Los que piensen que el investigador ha necesitado de un inversión multimillonaria para desarrollar su idea se equivocan. El coste ha sido de 20 dólares. Vamos, unos quince euros al cambio. .
Muchos se preguntarán, ¿cómo es posible? ¿es magia? Nada de eso. Este invento funciona gracias a una cámara, unos cuantos rayos láser y un software desarrollado especialmente para que reconozca los gestos de la mano de una persona.
El funcionamiento es el siguiente. El software de reconocimiento de imágenes convierte el vídeo en comandos. Estos llegan al sistema operativo y es éste el que interepreta los movimientos. Lo hace de la misma forma que lo haría con un ratón al uso.

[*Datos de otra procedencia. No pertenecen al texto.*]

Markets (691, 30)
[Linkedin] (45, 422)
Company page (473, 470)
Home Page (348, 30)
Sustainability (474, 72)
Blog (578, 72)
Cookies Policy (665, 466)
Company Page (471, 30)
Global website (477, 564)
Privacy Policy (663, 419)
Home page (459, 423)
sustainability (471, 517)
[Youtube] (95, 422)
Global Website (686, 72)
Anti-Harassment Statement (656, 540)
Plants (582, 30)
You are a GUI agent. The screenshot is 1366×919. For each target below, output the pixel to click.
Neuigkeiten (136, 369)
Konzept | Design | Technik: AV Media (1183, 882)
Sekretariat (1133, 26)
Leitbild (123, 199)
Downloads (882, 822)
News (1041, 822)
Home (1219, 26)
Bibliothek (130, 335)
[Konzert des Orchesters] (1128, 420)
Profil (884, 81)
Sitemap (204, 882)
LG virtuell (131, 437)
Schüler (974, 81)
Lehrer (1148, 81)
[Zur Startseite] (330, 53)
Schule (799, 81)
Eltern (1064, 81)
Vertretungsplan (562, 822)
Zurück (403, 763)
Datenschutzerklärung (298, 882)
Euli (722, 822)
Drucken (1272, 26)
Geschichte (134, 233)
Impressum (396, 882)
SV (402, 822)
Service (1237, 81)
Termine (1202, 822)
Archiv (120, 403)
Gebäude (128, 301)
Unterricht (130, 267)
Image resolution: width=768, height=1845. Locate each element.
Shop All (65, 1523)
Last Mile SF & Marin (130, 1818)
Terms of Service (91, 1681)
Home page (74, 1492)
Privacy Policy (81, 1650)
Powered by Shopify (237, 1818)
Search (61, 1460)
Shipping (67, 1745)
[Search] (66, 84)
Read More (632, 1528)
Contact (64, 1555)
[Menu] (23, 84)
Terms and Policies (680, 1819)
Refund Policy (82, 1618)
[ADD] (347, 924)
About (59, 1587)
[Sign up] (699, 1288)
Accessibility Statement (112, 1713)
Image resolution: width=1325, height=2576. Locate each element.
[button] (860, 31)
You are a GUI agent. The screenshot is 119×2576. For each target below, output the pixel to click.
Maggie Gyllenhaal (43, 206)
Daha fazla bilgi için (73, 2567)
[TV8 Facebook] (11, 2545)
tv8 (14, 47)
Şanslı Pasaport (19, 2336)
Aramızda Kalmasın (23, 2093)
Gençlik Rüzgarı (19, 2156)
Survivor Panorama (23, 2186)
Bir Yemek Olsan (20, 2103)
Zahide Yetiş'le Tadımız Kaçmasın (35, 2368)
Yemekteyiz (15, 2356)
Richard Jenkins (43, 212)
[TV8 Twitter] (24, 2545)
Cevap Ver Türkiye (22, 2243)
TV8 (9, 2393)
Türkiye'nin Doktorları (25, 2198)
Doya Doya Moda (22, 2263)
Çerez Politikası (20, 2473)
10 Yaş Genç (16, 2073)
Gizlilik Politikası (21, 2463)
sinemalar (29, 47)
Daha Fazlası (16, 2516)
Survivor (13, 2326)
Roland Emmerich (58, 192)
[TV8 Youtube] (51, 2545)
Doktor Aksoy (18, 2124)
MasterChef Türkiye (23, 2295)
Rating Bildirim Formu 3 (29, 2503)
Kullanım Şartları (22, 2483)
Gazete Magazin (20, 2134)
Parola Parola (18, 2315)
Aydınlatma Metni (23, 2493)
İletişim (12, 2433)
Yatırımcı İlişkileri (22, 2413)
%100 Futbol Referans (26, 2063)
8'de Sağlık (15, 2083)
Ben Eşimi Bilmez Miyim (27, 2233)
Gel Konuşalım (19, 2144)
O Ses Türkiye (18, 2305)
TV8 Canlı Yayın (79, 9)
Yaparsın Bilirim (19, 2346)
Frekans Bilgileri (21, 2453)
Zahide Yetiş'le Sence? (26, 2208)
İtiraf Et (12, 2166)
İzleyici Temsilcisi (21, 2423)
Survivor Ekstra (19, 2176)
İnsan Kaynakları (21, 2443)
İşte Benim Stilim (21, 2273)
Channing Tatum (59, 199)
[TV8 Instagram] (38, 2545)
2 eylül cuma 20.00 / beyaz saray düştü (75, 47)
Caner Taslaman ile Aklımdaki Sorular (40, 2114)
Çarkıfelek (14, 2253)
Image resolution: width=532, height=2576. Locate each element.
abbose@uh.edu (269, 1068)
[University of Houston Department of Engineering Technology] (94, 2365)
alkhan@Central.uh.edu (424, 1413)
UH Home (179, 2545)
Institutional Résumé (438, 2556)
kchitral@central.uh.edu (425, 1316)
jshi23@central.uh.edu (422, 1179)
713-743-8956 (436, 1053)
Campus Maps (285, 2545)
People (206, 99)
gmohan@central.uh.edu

Todo es igual que si usaramos un ratón convencional. Incluso se puede realizar el típico scroll para ver todo el contenido de, por ejemplo, un página web. La única diferetencia es que en nuestras manos no habrá nada. Lo que no está seguro, pues ni el propio creador se ha pronunciado sobre el tema, si este ratón invisible puede provocar cierto dolor en la mano por exceso de uso.
Sin evolución
Fue en 1967 cuando este periférico vio la luz. Douglas Engelbar fue el encargado de su desarrollo. Este elemento de hardware ha permanecido impasible al paso del tiempo. Su esencia permanece. Las modificaciones han sido mínimas.